Stored records
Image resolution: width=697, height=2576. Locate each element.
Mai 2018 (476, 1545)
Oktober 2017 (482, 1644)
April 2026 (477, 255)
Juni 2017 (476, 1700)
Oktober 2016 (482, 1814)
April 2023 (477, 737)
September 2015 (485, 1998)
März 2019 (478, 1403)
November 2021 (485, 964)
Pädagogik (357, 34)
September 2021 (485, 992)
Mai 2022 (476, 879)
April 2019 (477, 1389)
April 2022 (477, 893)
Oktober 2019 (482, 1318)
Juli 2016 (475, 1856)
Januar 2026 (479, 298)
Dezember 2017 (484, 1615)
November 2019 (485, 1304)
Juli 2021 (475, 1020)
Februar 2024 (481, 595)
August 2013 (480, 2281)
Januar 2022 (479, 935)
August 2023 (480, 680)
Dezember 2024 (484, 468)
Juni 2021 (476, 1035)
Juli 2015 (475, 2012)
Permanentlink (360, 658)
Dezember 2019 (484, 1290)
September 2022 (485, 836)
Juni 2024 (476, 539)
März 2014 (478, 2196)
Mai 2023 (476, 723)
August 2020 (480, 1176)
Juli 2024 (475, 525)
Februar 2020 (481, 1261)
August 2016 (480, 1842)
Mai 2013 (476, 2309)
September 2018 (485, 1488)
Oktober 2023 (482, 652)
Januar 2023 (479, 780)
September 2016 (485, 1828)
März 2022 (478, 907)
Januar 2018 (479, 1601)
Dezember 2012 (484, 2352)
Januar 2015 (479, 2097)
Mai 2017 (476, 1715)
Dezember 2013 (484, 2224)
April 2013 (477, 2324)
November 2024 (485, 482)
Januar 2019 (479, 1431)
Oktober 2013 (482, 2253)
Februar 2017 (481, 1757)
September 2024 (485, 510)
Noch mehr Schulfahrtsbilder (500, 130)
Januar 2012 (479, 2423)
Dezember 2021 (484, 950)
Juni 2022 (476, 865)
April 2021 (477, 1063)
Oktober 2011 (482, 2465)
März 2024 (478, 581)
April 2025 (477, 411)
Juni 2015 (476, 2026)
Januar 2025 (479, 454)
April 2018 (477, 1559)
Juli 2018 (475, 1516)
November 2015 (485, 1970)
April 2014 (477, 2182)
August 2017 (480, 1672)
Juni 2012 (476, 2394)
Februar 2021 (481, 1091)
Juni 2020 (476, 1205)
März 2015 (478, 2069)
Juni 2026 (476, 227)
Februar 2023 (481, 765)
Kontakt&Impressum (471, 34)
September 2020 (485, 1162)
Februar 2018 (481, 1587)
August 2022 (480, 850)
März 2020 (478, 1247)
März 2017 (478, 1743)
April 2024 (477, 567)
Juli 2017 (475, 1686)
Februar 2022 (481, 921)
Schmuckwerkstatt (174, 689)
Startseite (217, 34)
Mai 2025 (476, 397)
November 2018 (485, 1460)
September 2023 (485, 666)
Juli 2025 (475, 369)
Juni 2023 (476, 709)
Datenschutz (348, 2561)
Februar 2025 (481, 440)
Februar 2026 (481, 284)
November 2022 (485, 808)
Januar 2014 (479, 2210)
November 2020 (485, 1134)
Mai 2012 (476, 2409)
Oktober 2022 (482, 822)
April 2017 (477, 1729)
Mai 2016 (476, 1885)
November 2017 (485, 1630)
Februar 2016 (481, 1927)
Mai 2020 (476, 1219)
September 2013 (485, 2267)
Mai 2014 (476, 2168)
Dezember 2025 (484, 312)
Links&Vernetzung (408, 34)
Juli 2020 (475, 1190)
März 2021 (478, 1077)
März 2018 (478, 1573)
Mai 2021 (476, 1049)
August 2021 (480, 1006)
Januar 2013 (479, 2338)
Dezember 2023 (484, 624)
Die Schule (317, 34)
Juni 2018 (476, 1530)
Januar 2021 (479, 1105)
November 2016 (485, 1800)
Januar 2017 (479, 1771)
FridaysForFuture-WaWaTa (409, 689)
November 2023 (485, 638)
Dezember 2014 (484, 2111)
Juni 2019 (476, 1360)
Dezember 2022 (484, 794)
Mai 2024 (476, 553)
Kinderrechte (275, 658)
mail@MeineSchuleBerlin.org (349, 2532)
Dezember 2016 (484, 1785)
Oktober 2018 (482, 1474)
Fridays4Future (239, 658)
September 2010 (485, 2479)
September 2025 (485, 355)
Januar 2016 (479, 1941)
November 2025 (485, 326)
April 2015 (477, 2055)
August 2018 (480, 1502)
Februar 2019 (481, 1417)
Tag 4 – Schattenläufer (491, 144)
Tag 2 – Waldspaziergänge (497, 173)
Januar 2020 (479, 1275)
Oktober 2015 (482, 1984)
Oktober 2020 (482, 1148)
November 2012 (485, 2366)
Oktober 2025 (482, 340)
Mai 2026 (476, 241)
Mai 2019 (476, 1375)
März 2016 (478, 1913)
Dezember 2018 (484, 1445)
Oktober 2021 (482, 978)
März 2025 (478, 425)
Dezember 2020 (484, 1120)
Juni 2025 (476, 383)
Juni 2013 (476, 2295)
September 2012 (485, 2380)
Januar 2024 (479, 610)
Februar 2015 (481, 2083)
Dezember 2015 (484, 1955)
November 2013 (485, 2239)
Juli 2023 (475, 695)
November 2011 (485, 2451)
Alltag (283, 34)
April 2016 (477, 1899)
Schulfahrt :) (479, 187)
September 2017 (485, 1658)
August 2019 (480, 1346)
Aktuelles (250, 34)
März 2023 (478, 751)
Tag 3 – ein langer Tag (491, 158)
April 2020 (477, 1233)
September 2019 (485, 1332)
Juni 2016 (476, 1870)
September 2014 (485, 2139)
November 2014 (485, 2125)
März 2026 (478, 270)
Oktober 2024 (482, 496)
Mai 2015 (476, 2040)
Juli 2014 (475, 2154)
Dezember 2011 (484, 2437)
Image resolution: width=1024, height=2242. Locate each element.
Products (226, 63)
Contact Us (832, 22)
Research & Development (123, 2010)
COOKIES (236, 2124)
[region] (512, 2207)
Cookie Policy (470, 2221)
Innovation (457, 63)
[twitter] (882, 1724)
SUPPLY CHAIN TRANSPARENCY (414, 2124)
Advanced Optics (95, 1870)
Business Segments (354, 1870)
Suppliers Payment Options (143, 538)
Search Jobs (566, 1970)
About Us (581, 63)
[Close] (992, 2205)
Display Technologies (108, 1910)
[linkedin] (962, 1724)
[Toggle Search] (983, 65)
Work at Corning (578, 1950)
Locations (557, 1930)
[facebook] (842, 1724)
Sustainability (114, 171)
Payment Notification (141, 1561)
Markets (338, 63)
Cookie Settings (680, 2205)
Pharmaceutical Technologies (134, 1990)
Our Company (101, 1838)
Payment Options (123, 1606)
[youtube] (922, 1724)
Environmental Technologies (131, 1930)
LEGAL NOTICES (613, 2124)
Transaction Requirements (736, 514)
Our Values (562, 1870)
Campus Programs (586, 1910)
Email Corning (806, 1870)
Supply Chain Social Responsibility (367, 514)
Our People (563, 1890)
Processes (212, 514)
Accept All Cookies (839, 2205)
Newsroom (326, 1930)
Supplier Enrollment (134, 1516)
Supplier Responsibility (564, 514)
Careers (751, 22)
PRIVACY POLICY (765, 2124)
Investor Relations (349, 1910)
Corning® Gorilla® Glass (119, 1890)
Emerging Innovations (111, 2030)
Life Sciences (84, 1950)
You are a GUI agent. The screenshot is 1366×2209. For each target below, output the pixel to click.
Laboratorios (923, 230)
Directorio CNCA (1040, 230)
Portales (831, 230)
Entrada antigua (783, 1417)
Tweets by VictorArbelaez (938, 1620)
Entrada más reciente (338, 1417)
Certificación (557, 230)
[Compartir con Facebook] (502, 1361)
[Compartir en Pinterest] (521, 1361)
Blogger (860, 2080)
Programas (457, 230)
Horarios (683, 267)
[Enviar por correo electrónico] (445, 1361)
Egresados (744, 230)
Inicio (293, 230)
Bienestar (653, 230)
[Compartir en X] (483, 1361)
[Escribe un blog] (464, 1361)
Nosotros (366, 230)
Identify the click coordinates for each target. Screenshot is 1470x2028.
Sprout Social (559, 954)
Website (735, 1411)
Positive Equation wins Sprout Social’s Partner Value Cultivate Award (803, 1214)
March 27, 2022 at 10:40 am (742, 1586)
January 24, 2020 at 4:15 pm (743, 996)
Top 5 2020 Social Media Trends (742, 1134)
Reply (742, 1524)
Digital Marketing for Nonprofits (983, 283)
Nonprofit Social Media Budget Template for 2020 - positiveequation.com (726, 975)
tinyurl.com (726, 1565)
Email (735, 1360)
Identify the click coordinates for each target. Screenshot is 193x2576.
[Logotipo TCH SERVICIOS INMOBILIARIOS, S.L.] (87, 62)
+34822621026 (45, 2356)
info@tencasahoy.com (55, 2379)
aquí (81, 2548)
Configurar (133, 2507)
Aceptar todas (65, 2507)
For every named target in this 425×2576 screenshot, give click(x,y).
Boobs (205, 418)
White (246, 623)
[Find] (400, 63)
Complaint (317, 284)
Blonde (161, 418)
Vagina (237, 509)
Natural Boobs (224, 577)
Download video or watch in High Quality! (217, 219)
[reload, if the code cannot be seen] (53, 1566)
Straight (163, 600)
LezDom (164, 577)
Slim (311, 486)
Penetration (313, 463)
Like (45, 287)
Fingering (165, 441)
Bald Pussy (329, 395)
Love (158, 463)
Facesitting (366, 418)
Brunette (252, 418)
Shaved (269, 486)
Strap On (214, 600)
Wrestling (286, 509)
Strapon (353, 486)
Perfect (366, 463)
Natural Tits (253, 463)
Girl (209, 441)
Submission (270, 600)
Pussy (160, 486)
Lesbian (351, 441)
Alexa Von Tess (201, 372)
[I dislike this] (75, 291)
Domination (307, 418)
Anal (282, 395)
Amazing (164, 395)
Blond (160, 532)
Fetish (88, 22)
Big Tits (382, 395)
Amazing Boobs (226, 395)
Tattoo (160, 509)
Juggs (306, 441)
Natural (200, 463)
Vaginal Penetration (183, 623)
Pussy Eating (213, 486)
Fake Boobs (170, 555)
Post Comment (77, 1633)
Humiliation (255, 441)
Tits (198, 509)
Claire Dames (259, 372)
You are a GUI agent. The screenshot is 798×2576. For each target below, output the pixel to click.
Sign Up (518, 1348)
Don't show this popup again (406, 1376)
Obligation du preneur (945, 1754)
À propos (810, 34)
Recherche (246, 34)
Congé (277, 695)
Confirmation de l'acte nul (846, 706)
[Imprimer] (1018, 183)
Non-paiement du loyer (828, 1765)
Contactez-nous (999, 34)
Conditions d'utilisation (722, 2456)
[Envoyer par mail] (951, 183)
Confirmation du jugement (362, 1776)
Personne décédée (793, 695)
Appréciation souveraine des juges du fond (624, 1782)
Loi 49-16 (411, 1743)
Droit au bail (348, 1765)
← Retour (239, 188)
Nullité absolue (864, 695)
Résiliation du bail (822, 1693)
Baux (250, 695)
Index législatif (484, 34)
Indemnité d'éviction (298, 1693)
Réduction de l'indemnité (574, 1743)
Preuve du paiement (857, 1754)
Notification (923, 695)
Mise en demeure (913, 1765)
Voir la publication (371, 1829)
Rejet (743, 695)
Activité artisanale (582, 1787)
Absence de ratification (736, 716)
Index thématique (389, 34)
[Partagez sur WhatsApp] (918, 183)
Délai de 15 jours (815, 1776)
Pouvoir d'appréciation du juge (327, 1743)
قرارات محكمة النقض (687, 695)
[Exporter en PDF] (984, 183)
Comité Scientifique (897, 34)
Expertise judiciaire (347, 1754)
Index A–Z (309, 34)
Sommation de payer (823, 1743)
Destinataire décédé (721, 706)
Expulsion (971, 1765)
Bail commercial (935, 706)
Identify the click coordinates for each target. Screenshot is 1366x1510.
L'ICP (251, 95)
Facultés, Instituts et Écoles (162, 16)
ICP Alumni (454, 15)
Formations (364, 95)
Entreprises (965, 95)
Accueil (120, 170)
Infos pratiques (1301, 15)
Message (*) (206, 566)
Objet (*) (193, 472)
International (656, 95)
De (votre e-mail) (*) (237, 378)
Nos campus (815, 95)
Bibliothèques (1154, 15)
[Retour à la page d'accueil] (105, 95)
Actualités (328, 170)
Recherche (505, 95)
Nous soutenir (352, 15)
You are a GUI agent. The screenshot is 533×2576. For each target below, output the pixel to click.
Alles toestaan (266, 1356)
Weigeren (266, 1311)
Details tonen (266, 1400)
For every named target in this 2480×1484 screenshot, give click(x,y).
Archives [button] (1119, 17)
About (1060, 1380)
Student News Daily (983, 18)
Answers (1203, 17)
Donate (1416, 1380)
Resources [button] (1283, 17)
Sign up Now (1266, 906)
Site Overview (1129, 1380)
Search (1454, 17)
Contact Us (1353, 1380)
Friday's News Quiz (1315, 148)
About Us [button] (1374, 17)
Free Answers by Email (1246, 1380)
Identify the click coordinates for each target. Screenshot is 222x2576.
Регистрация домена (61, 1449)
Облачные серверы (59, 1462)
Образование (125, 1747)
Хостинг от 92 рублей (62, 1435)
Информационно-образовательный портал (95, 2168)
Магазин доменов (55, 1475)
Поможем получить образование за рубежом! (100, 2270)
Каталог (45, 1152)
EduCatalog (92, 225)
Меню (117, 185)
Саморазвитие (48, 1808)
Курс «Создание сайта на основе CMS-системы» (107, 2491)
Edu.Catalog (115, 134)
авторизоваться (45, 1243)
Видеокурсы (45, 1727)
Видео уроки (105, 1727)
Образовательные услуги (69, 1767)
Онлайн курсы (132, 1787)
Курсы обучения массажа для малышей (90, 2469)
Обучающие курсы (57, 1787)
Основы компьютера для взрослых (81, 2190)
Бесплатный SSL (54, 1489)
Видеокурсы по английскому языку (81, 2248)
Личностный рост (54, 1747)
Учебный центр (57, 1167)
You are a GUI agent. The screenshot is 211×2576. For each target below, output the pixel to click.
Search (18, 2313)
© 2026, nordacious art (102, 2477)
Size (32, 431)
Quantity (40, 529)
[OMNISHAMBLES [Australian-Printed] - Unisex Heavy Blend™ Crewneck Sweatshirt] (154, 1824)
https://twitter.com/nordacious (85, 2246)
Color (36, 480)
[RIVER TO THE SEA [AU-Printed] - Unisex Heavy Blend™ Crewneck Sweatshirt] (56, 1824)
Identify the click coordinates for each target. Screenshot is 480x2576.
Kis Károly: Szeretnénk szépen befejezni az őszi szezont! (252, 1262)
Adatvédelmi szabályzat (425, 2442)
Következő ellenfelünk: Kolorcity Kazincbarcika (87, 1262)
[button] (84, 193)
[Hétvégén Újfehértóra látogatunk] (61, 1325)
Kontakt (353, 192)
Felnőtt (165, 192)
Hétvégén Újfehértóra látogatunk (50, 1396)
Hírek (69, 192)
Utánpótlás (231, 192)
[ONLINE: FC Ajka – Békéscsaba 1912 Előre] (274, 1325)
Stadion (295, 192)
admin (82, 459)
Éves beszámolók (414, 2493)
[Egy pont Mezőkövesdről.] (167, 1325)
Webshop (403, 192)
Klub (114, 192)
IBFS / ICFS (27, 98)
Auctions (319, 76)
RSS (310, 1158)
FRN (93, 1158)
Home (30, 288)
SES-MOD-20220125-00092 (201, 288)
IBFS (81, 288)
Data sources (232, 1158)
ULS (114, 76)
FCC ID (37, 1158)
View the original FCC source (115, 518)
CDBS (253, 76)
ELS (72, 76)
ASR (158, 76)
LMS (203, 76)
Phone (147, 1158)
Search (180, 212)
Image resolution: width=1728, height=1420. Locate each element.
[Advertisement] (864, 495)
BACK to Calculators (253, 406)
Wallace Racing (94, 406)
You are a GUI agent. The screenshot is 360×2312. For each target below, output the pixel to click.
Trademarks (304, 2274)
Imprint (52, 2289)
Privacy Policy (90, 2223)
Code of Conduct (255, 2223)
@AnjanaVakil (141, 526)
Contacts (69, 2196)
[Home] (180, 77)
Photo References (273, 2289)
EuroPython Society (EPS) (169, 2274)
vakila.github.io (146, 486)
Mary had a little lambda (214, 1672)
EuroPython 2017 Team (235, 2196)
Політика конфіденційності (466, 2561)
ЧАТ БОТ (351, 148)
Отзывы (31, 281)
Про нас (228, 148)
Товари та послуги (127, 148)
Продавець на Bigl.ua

• WORK ITEM:
Give back precisely the lines above that start at the line containing "Preuve du paiement (857, 1754)" and end at the line containing "Donate (1416, 1380)", inclusive. No other lines belong in the output.

• WORKED SOLUTION:
Preuve du paiement (857, 1754)
Notification (923, 695)
Mise en demeure (913, 1765)
Voir la publication (371, 1829)
Rejet (743, 695)
Activité artisanale (582, 1787)
Absence de ratification (736, 716)
Index thématique (389, 34)
[Partagez sur WhatsApp] (918, 183)
Délai de 15 jours (815, 1776)
Pouvoir d'appréciation du juge (327, 1743)
قرارات محكمة النقض (687, 695)
[Exporter en PDF] (984, 183)
Comité Scientifique (897, 34)
Expertise judiciaire (347, 1754)
Index A–Z (309, 34)
Sommation de payer (823, 1743)
Destinataire décédé (721, 706)
Expulsion (971, 1765)
Bail commercial (935, 706)
Identify the click coordinates for each target. Screenshot is 1366x1510.
L'ICP (251, 95)
Facultés, Instituts et Écoles (162, 16)
ICP Alumni (454, 15)
Formations (364, 95)
Entreprises (965, 95)
Accueil (120, 170)
Infos pratiques (1301, 15)
Message (*) (206, 566)
Objet (*) (193, 472)
International (656, 95)
De (votre e-mail) (*) (237, 378)
Nos campus (815, 95)
Bibliothèques (1154, 15)
[Retour à la page d'accueil] (105, 95)
Actualités (328, 170)
Recherche (505, 95)
Nous soutenir (352, 15)
You are a GUI agent. The screenshot is 533×2576. For each target below, output the pixel to click.
Alles toestaan (266, 1356)
Weigeren (266, 1311)
Details tonen (266, 1400)
For every named target in this 2480×1484 screenshot, give click(x,y).
Archives [button] (1119, 17)
About (1060, 1380)
Student News Daily (983, 18)
Answers (1203, 17)
Donate (1416, 1380)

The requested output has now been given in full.